Wednesday, June 22, 2011

Poetry Scores opens for Luis Bunuel at The Pulitzer



Poetry Scores is opening for Luis Bunuel!

This Friday, June 24, a scene from our first movie Blind Cat Black (2007) will screen at The Pulitzer Foundation for the Arts before a Bunuel double feature: Un Chien Andalou (1928) and The Phantom of Liberty (1974).

Aaron AuBuchon, lead editor on Blind Cat Black, is in a bewildered state of ecstasy. A movie project he took on based on a pharoah he had tattooed on one of his biceps is now the opening act for two of his favorite films ever made.

Aaron edited the segment from our movie, "This monstrous traveler in hashish," that will screen Friday at the Pulitzer. It was selected by Cinema St. Louis as one of the locally made "short, silent films which include dream-related content" that will screen between 8 and 9 p.m. Friday, "projected in loops on surfaces outside at the Pulitzer".

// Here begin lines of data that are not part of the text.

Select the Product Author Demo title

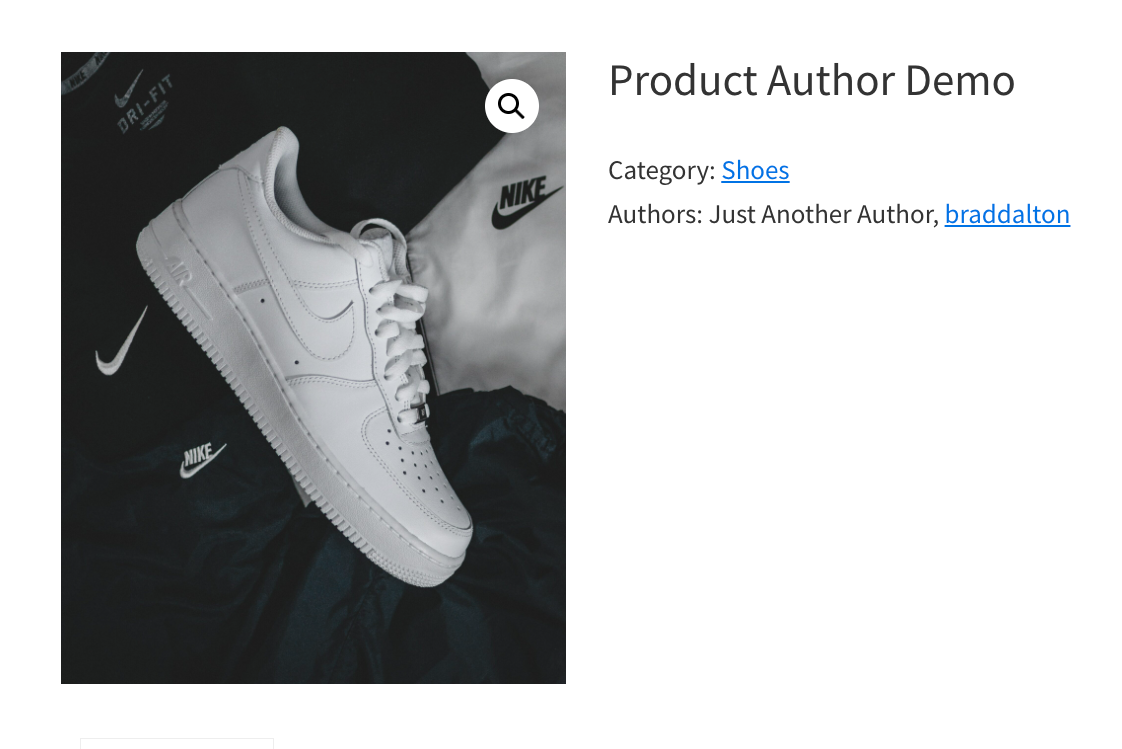point(811,80)
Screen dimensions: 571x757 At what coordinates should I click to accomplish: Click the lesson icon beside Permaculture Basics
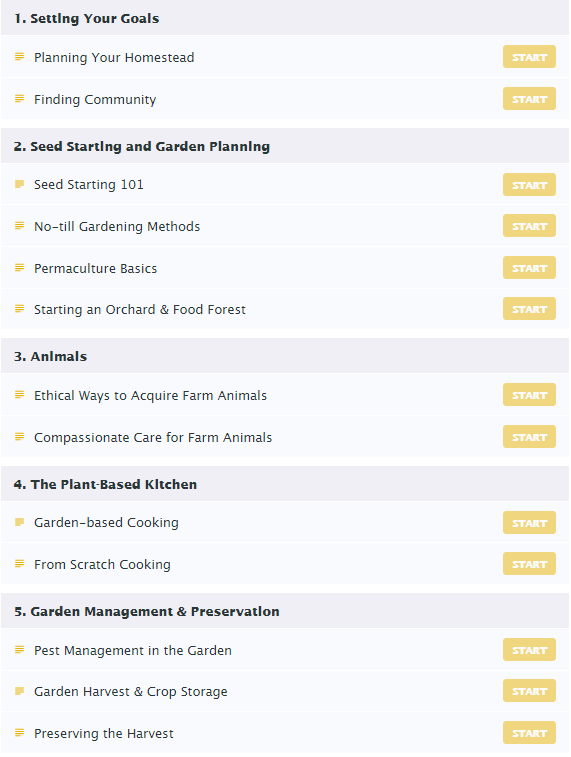(19, 267)
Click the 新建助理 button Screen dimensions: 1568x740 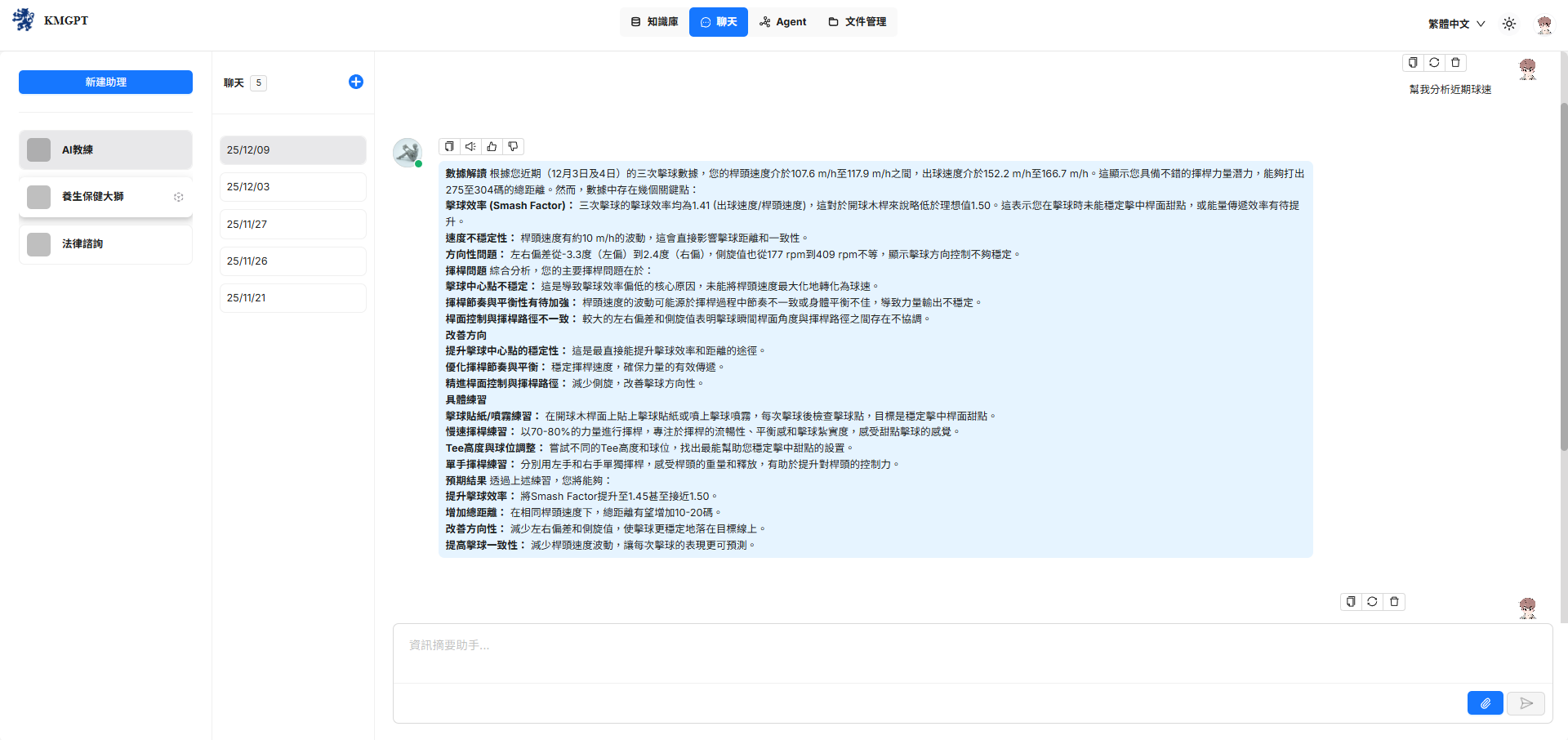[105, 82]
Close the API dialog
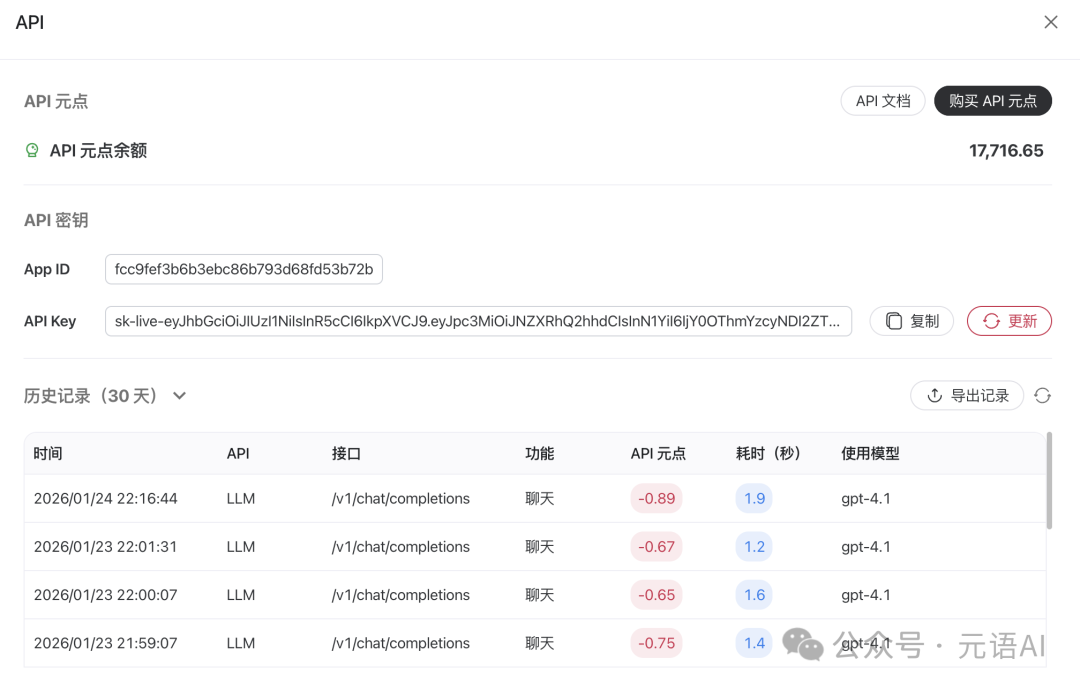This screenshot has width=1080, height=689. coord(1050,22)
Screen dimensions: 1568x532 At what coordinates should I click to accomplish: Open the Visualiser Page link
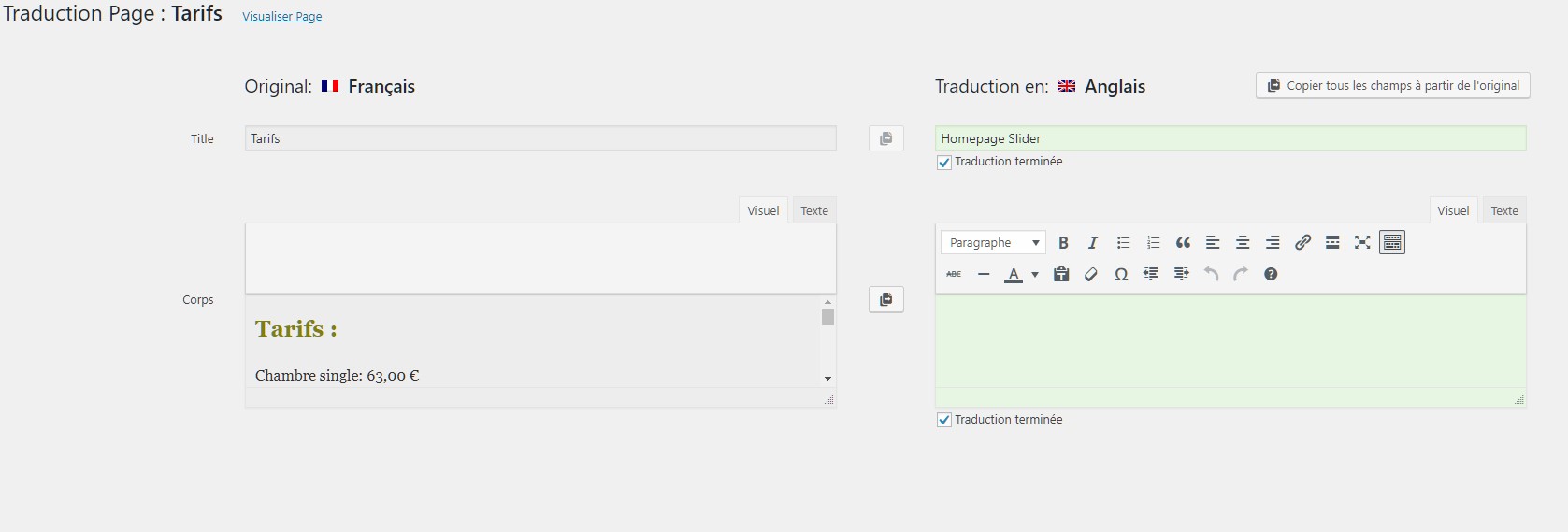281,17

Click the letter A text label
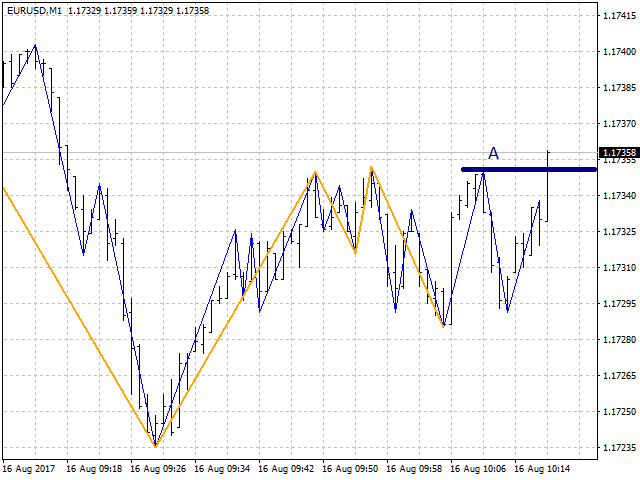(493, 154)
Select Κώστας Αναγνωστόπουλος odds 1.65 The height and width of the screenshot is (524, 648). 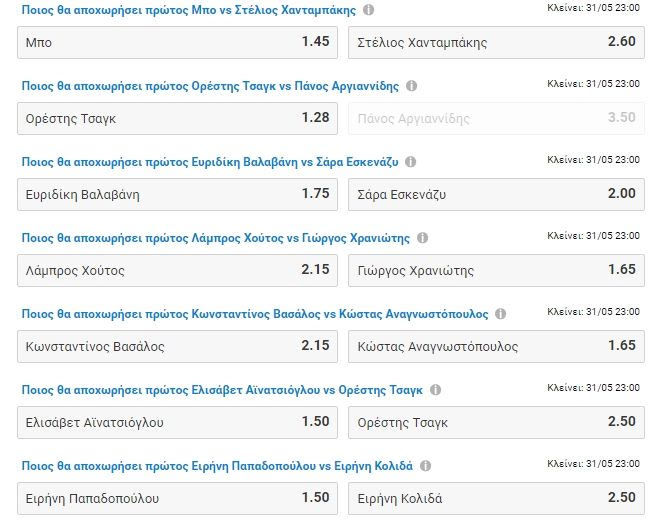[500, 346]
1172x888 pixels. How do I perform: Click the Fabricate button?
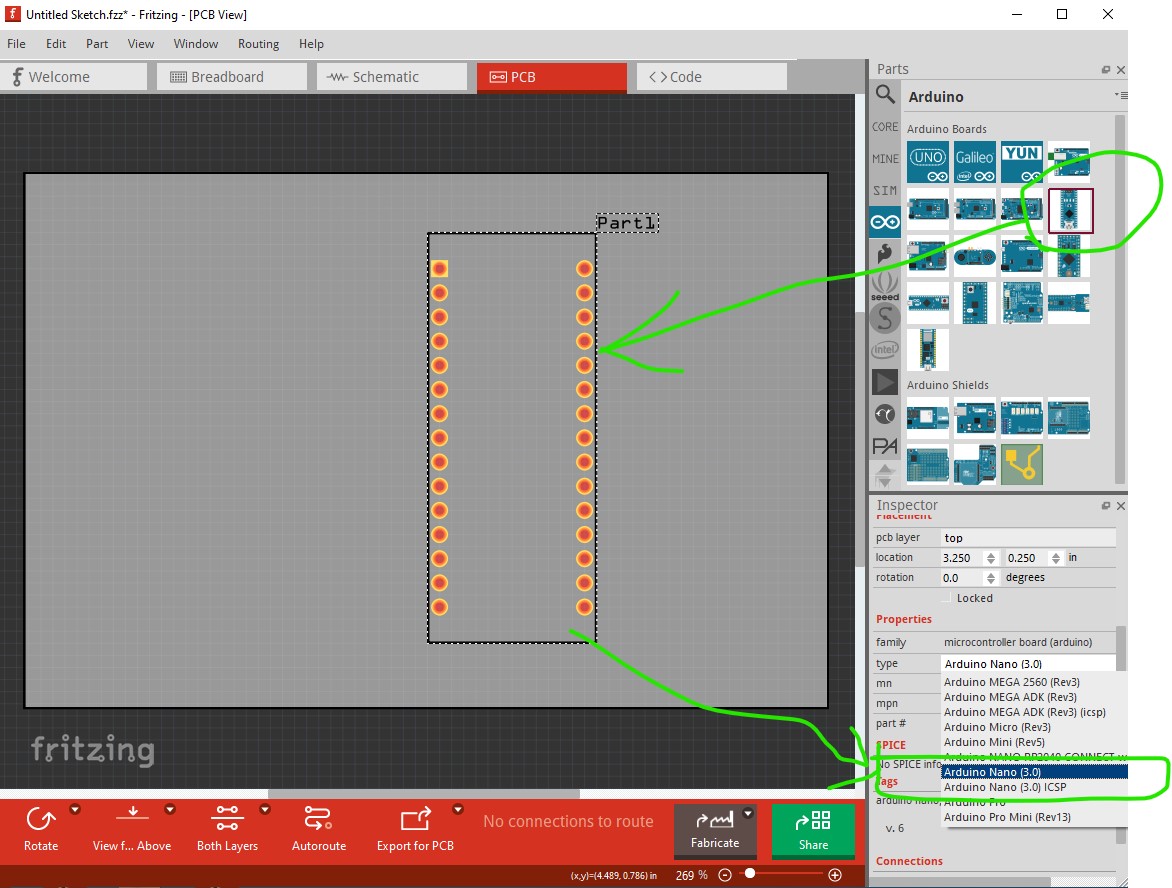(715, 830)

It was a contest, actually. At 9 p.m. the winner (Brendan Leahy, for “The Tower”) will be awarded $500, then it's on to the masterworks of Bunuel.

I entered this scene from our movie as a short with "dream-related content" because it could work a stand-alone short (at 2:02) and Aaron did edit it as a dream. The contest form I filled out called for a "Description". I filled in: "Dream -- or zombie orgy?"

As a Poetry Scores movie, Blind Cat Black was written, shot and edited to a poetry score we already had produced to the Turkish poem of that name (presented in the elegant English translation by Murat Nemet-Nejat). We produce our scores as a sequence of stand-alone songs, and the music to "This monstrous traveler in hashish" was licensed from Latif Bolat.

Aaron took several hours of footage shot by the ever-alusive Chizmo on Super Bowl Sunday, 2006, at CBGB on South Grand and edited it into this piece all on his lonesome. My shooting script was simple, in its own way, and made no mention of a dream.

The script called for our protagonist, The Absent Minded Tightrope Walker (the hip-hop grinder Toyy Davis), to wake up on a pile of corpses. Her lover (the R&B star Bradd Young) finds her on the pile of corpses. They make love. As their lovemaking becomes more intense, the corpses gradually come alive in a zombie orgy.

I don't know why Aaron edited the scene to look like it could have been a dream. Maybe his pharoah tattoo knows. But I like what he did with my concept, and his decision made it possible for this scene to become one of 22 local movies that will open for two of his favorite-ever films on Friday night.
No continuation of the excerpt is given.